• [Exercises]:
1. From the Union Jacks review, repeat word for word the passage that starts with "The Stargazy was" and goes on through "side of sparse.".
2. According to the Union Jacks review, what ingredients are on the Red Ox flat?

• [Page extract]:
········

Union Jacks, Holborn

Jamie Oliver’s new venture excels in pizza with a British twist

Much has been made of Jamie Oliver’s insistence that the dishes served in his new Union Jacks restaurant are “flats” rather than “pizzas”. Indeed, the whole ethos of this smart new outlet places great emphasis on the British dining experience – ingredients are almost uniformly sourced locally with a list of suppliers handily inset between the pages of the menu, while starters offer a modern twist on traditional seaside fare such as Devonshire crab and potted prawns.

However, it’s the much-trumpeted “flats” that form the centrepiece of the menu. So what is it that differentiates a flat from your common or garden pizza? Well for a start there’s not a blob of mozzarella in sight, with British substitutes ranging from Red Leicester to Stilton, and a couple of flats dispensing with cheese altogether.

The Stargazy was one such option, combining sweet and sticky onion with crushed tomatoes and filleted Cornish sardines to pleasingly delicate effect. The Red Ox was a heartier affair, with Red Leicester, horseradish and a mixture of braised oxtail and brisket giving it the air of a luxurious croque monsieur. The flavour combinations were expertly balanced, with topping-coverage landing just the right side of sparse.

········

• [Data provided]:
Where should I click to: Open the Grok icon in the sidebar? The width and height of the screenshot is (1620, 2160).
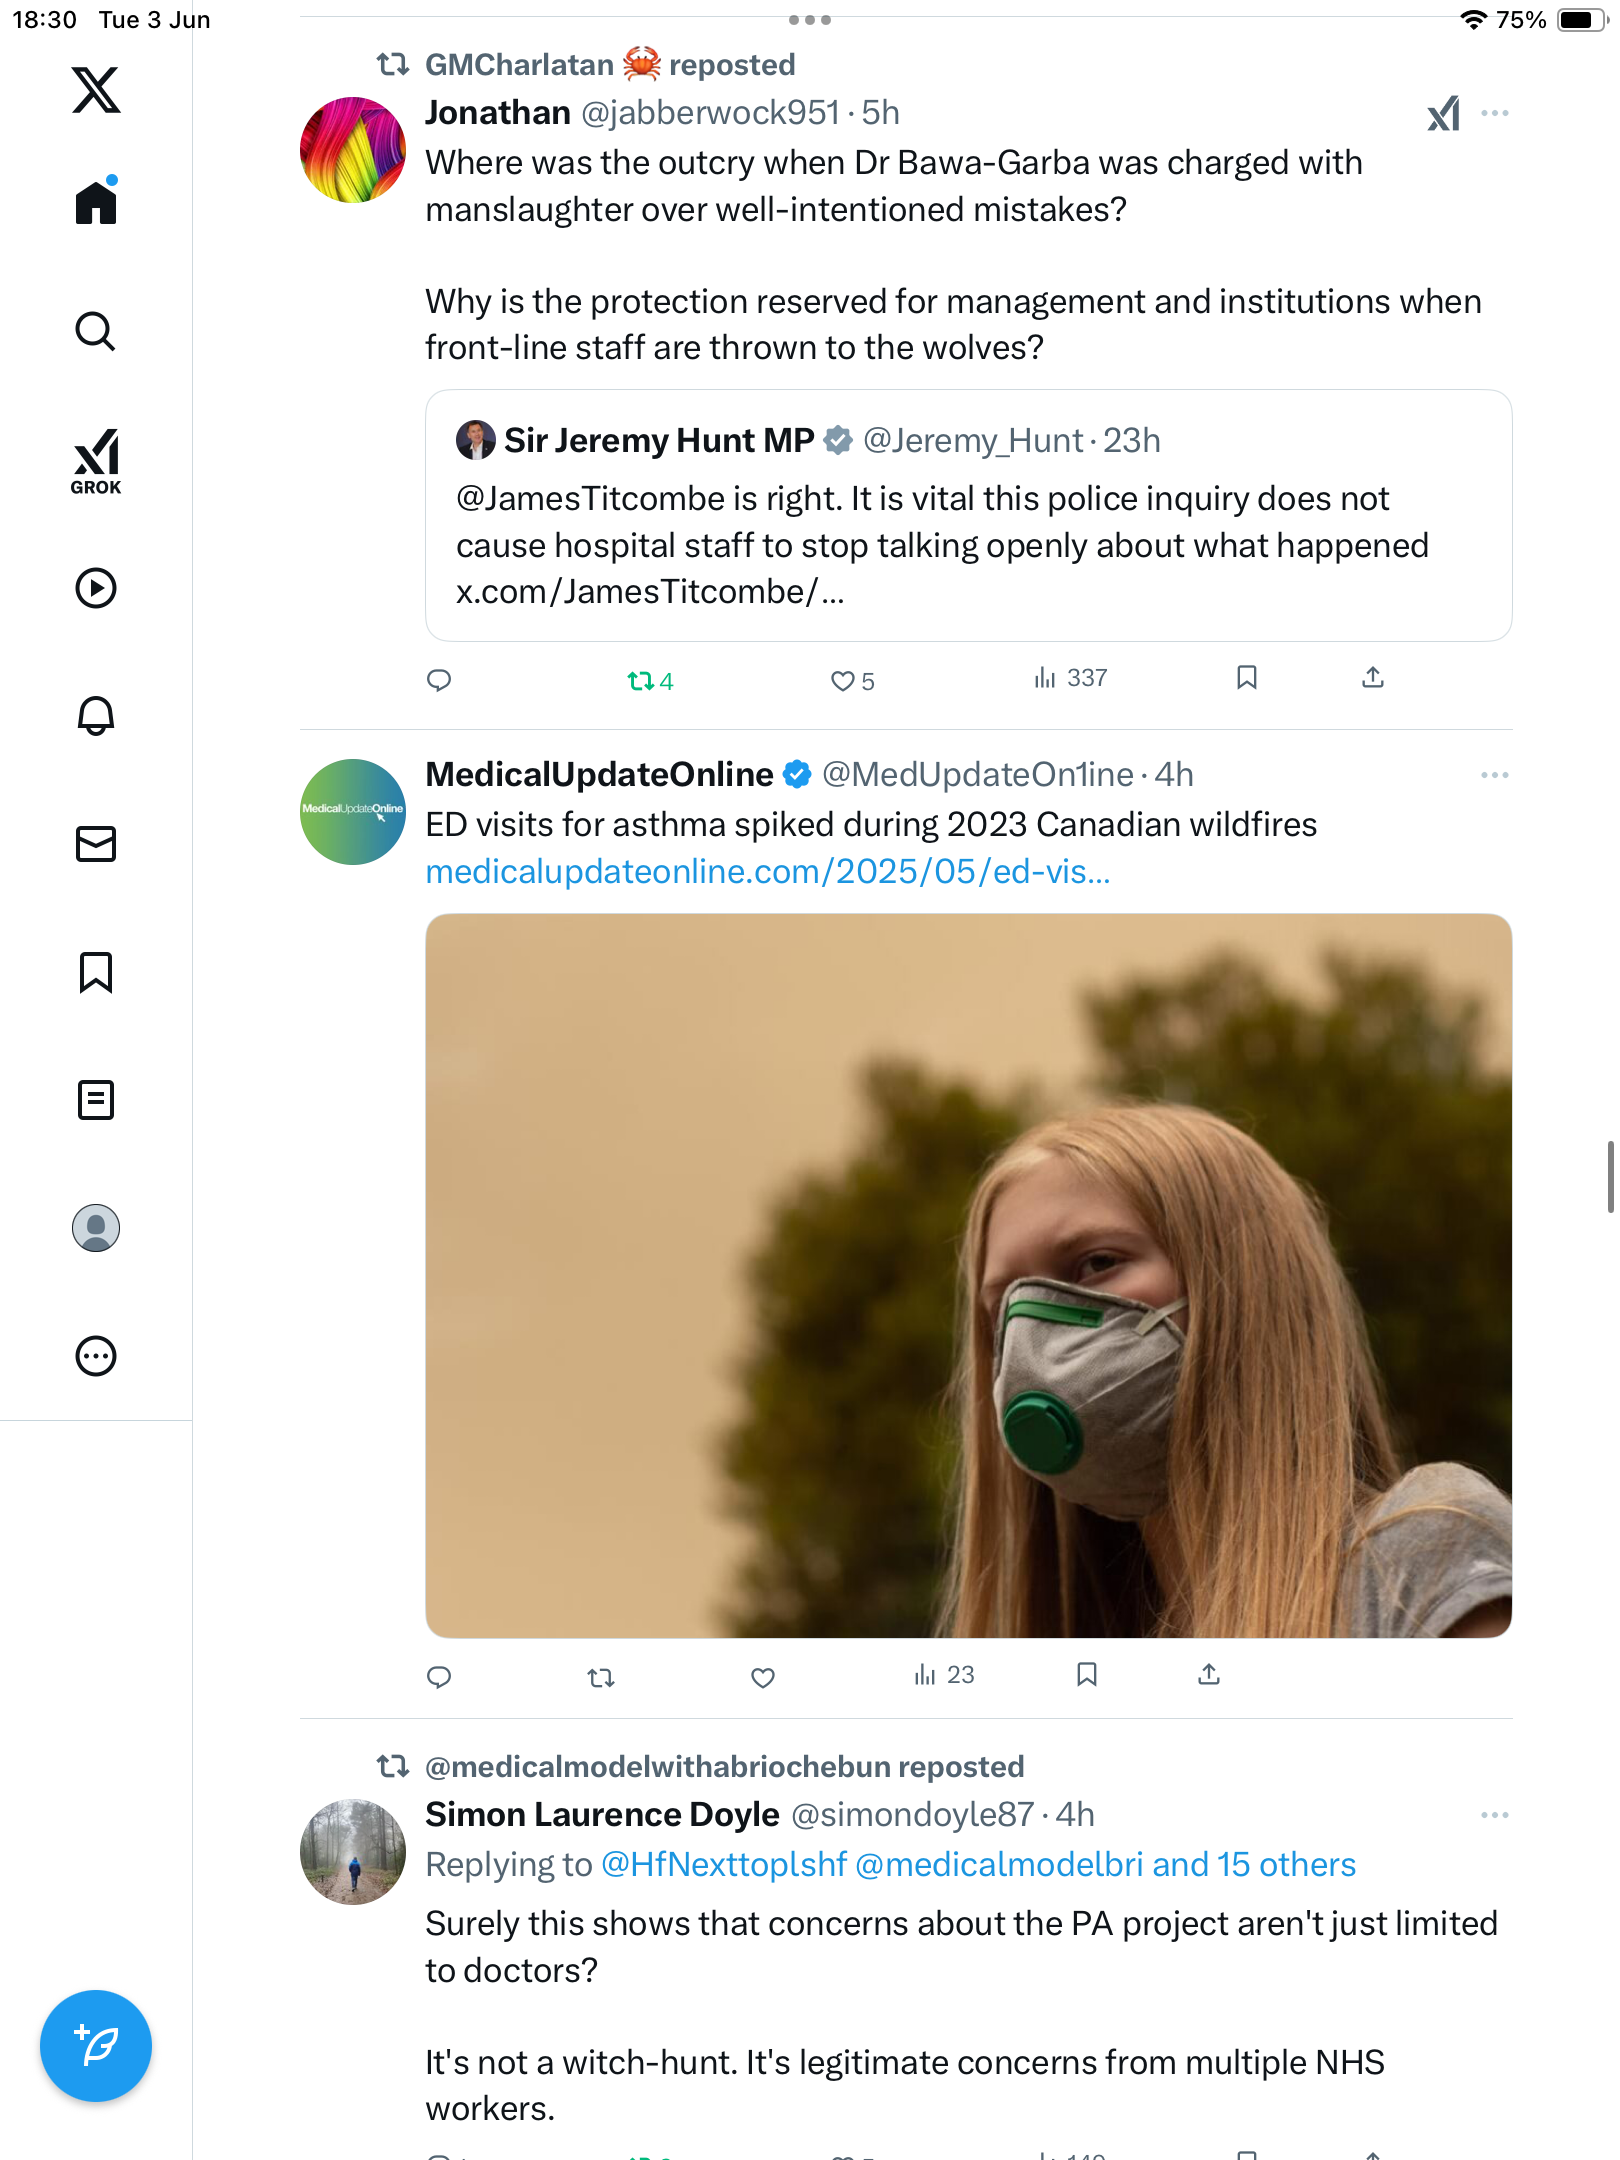[96, 461]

········

• [The replies]:
1.
The Stargazy was one such option, combining sweet and sticky onion with crushed tomatoes and filleted Cornish sardines to pleasingly delicate effect. The Red Ox was a heartier affair, with Red Leicester, horseradish and a mixture of braised oxtail and brisket giving it the air of a luxurious croque monsieur. The flavour combinations were expertly balanced, with topping-coverage landing just the right side of sparse.

2.
Red Leicester
horseradish
braised oxtail
brisket